EXERCISE AIM —
When the listing has been read, print it out again in full, word for word.

RECORDS FOR PROCESSING —
————————
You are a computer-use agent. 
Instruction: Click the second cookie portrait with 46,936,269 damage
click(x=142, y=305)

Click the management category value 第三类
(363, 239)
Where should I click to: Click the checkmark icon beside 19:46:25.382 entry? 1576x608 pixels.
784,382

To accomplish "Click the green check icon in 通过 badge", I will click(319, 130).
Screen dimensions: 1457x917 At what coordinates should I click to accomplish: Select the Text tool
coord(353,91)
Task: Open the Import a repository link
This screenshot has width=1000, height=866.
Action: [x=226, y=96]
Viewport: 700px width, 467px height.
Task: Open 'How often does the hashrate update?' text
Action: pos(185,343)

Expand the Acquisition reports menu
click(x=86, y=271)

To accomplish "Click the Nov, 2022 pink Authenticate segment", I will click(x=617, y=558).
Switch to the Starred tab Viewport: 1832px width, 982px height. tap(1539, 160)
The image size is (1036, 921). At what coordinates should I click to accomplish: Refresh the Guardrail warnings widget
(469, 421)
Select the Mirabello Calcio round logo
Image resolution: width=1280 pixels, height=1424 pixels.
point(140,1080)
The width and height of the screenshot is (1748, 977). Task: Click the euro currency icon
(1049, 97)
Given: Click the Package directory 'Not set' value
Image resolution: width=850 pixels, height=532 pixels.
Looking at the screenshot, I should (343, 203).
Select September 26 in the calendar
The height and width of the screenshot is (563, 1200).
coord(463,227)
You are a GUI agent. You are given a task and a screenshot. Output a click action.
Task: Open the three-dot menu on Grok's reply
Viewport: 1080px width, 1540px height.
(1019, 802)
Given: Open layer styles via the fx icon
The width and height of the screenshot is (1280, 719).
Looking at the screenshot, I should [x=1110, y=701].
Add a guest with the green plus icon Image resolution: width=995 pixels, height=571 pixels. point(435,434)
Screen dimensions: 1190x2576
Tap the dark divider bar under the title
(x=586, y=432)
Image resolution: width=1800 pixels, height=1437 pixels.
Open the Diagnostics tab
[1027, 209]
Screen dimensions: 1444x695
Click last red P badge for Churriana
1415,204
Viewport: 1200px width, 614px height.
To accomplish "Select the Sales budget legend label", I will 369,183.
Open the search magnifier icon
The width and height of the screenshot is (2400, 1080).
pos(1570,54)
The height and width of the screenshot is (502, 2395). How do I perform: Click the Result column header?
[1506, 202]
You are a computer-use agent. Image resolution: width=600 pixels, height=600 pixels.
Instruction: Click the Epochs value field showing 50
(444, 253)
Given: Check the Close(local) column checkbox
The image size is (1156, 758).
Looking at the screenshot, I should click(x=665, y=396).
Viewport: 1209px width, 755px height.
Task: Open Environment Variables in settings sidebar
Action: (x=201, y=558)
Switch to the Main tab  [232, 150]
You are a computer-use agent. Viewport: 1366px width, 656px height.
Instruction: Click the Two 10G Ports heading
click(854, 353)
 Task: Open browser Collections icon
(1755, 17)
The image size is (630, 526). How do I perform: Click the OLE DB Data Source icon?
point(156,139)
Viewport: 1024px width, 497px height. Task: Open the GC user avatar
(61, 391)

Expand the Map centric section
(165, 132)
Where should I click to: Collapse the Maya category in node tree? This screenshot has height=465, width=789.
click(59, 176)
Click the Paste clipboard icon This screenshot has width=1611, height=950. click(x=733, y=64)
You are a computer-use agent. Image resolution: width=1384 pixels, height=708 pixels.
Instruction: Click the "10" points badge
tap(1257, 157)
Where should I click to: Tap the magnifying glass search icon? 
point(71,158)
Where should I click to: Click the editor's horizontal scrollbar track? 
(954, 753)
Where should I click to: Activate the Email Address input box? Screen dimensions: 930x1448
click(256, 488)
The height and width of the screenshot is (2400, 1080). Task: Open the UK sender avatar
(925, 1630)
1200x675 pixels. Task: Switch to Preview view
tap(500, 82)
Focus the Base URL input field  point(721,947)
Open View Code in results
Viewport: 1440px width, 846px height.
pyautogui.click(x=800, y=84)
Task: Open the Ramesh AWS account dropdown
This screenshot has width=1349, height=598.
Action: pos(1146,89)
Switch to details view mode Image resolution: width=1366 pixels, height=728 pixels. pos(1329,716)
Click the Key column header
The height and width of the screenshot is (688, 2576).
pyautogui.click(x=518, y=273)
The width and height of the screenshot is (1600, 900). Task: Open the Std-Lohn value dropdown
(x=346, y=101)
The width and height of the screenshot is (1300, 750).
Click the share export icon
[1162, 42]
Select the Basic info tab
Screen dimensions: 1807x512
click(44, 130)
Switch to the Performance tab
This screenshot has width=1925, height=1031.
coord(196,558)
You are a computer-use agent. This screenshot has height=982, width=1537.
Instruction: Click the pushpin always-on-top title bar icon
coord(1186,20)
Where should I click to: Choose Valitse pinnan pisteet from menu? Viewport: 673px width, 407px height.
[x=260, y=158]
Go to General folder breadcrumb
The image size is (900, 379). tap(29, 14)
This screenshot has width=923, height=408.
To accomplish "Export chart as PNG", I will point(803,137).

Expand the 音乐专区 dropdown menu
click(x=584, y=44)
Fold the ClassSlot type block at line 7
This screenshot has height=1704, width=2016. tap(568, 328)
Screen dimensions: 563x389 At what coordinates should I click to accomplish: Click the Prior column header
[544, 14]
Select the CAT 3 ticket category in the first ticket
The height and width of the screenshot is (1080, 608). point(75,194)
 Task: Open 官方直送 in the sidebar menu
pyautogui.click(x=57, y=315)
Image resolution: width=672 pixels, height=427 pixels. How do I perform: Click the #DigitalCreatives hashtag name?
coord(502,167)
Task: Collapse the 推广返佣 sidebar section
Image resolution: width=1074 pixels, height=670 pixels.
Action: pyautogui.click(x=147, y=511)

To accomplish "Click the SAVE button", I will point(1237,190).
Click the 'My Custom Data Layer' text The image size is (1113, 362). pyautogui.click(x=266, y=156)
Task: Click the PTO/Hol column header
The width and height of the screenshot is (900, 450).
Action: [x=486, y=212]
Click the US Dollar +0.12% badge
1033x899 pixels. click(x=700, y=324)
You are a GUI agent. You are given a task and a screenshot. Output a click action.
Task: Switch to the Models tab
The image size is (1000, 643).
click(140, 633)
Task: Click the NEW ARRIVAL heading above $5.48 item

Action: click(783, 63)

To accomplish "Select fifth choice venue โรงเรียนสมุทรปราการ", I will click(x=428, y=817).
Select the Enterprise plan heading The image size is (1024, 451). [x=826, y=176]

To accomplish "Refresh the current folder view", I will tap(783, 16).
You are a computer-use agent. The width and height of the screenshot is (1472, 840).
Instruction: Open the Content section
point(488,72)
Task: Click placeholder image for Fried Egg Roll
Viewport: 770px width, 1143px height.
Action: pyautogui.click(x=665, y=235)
————————
ANSWER SECTION —
You are a computer-use agent. 
Instruction: Click the second cookie portrait with 46,936,269 damage
click(x=142, y=305)

Click the management category value 第三类
(363, 239)
Where should I click to: Click the checkmark icon beside 19:46:25.382 entry? 1576x608 pixels.
784,382

To accomplish "Click the green check icon in 通过 badge", I will click(319, 130).
Screen dimensions: 1457x917 At what coordinates should I click to accomplish: Select the Text tool
coord(353,91)
Task: Open the Import a repository link
This screenshot has width=1000, height=866.
Action: [x=226, y=96]
Viewport: 700px width, 467px height.
Task: Open 'How often does the hashrate update?' text
Action: pos(185,343)

Expand the Acquisition reports menu
click(x=86, y=271)

To accomplish "Click the Nov, 2022 pink Authenticate segment", I will click(x=617, y=558).
Switch to the Starred tab Viewport: 1832px width, 982px height. tap(1539, 160)
The image size is (1036, 921). At what coordinates should I click to accomplish: Refresh the Guardrail warnings widget
(469, 421)
Select the Mirabello Calcio round logo
Image resolution: width=1280 pixels, height=1424 pixels.
point(140,1080)
The width and height of the screenshot is (1748, 977). Task: Click the euro currency icon
(1049, 97)
Given: Click the Package directory 'Not set' value
Image resolution: width=850 pixels, height=532 pixels.
Looking at the screenshot, I should (343, 203).
Select September 26 in the calendar
The height and width of the screenshot is (563, 1200).
coord(463,227)
You are a GUI agent. You are given a task and a screenshot. Output a click action.
Task: Open the three-dot menu on Grok's reply
Viewport: 1080px width, 1540px height.
(1019, 802)
Given: Open layer styles via the fx icon
The width and height of the screenshot is (1280, 719).
Looking at the screenshot, I should [x=1110, y=701].
Add a guest with the green plus icon Image resolution: width=995 pixels, height=571 pixels. point(435,434)
Screen dimensions: 1190x2576
Tap the dark divider bar under the title
(x=586, y=432)
Image resolution: width=1800 pixels, height=1437 pixels.
Open the Diagnostics tab
[1027, 209]
Screen dimensions: 1444x695
Click last red P badge for Churriana
1415,204
Viewport: 1200px width, 614px height.
To accomplish "Select the Sales budget legend label", I will 369,183.
Open the search magnifier icon
The width and height of the screenshot is (2400, 1080).
pos(1570,54)
The height and width of the screenshot is (502, 2395). How do I perform: Click the Result column header?
[1506, 202]
You are a computer-use agent. Image resolution: width=600 pixels, height=600 pixels.
Instruction: Click the Epochs value field showing 50
(444, 253)
Given: Check the Close(local) column checkbox
The image size is (1156, 758).
Looking at the screenshot, I should click(x=665, y=396).
Viewport: 1209px width, 755px height.
Task: Open Environment Variables in settings sidebar
Action: (x=201, y=558)
Switch to the Main tab  [232, 150]
You are a computer-use agent. Viewport: 1366px width, 656px height.
Instruction: Click the Two 10G Ports heading
click(854, 353)
 Task: Open browser Collections icon
(1755, 17)
The image size is (630, 526). How do I perform: Click the OLE DB Data Source icon?
point(156,139)
Viewport: 1024px width, 497px height. Task: Open the GC user avatar
(61, 391)

Expand the Map centric section
(165, 132)
Where should I click to: Collapse the Maya category in node tree? This screenshot has height=465, width=789.
click(59, 176)
Click the Paste clipboard icon This screenshot has width=1611, height=950. click(x=733, y=64)
You are a computer-use agent. Image resolution: width=1384 pixels, height=708 pixels.
Instruction: Click the "10" points badge
tap(1257, 157)
Where should I click to: Tap the magnifying glass search icon? 
point(71,158)
Where should I click to: Click the editor's horizontal scrollbar track? 
(954, 753)
Where should I click to: Activate the Email Address input box? Screen dimensions: 930x1448
click(256, 488)
The height and width of the screenshot is (2400, 1080). Task: Open the UK sender avatar
(925, 1630)
1200x675 pixels. Task: Switch to Preview view
tap(500, 82)
Focus the Base URL input field  point(721,947)
Open View Code in results
Viewport: 1440px width, 846px height.
pyautogui.click(x=800, y=84)
Task: Open the Ramesh AWS account dropdown
This screenshot has width=1349, height=598.
Action: pos(1146,89)
Switch to details view mode Image resolution: width=1366 pixels, height=728 pixels. pos(1329,716)
Click the Key column header
The height and width of the screenshot is (688, 2576).
pyautogui.click(x=518, y=273)
The width and height of the screenshot is (1600, 900). Task: Open the Std-Lohn value dropdown
(x=346, y=101)
The width and height of the screenshot is (1300, 750).
Click the share export icon
[1162, 42]
Select the Basic info tab
Screen dimensions: 1807x512
click(44, 130)
Switch to the Performance tab
This screenshot has width=1925, height=1031.
coord(196,558)
You are a computer-use agent. This screenshot has height=982, width=1537.
Instruction: Click the pushpin always-on-top title bar icon
coord(1186,20)
Where should I click to: Choose Valitse pinnan pisteet from menu? Viewport: 673px width, 407px height.
[x=260, y=158]
Go to General folder breadcrumb
The image size is (900, 379). tap(29, 14)
This screenshot has width=923, height=408.
To accomplish "Export chart as PNG", I will point(803,137).

Expand the 音乐专区 dropdown menu
click(x=584, y=44)
Fold the ClassSlot type block at line 7
This screenshot has height=1704, width=2016. tap(568, 328)
Screen dimensions: 563x389 At what coordinates should I click to accomplish: Click the Prior column header
[544, 14]
Select the CAT 3 ticket category in the first ticket
The height and width of the screenshot is (1080, 608). point(75,194)
 Task: Open 官方直送 in the sidebar menu
pyautogui.click(x=57, y=315)
Image resolution: width=672 pixels, height=427 pixels. How do I perform: Click the #DigitalCreatives hashtag name?
coord(502,167)
Task: Collapse the 推广返佣 sidebar section
Image resolution: width=1074 pixels, height=670 pixels.
Action: pyautogui.click(x=147, y=511)

To accomplish "Click the SAVE button", I will point(1237,190).
Click the 'My Custom Data Layer' text The image size is (1113, 362). pyautogui.click(x=266, y=156)
Task: Click the PTO/Hol column header
The width and height of the screenshot is (900, 450).
Action: [x=486, y=212]
Click the US Dollar +0.12% badge
1033x899 pixels. click(x=700, y=324)
You are a GUI agent. You are given a task and a screenshot. Output a click action.
Task: Switch to the Models tab
The image size is (1000, 643).
click(140, 633)
Task: Click the NEW ARRIVAL heading above $5.48 item

Action: click(783, 63)

To accomplish "Select fifth choice venue โรงเรียนสมุทรปราการ", I will click(x=428, y=817).
Select the Enterprise plan heading The image size is (1024, 451). [x=826, y=176]

To accomplish "Refresh the current folder view", I will tap(783, 16).
You are a computer-use agent. The width and height of the screenshot is (1472, 840).
Instruction: Open the Content section
point(488,72)
Task: Click placeholder image for Fried Egg Roll
Viewport: 770px width, 1143px height.
Action: pyautogui.click(x=665, y=235)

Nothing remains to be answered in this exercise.